Salah satu penyebab menurunnya kualitas lahan pertanian di Indonesia adalah bayaknya residu bahan kimia sintetik, seperti herbisida. Menurut data dari FAO (1998) penggunaan herbidisa di Indonesia pada tahun 1996 sebesar 26.570 ton. Jumlah ini meningkat sebesar 395% jika dibandingkan pengunaa herbisida pada tahun 1991 (6.739 ton). Upaya untuk memperbaiki kondisi lingkungan yang terkena polusi herbisida tersebut telah dilakukan. Salah satu teknologi alternatif untuk tujuan tersebut adalah melalui bioremediasi . Bioremediasi didefinisikan sebagai proses penguraian limbah organik/anorganik polutann secara biologi dalam kondisi terkendali. Penguraian senyawa kontaminan ini umumny melibatkan mikroorganisme (khamir, fungi, dan bakteri).

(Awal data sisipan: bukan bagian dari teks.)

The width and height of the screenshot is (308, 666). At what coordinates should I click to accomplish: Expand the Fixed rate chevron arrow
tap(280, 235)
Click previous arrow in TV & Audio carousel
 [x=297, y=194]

Pendekatan umum yang dilakukan untuk meningkatkan biodegradasi adalah dengan cara: (i) menggunakan mikroba indigenous (bioremediasi instrinsik), (ii) memodifikasi lingkungan dengan penambahan nutrisi dan aerasi (biostimulasi), (iii) penambahan mikroorganisme (bioaugmentasi) (Sulia, 2003).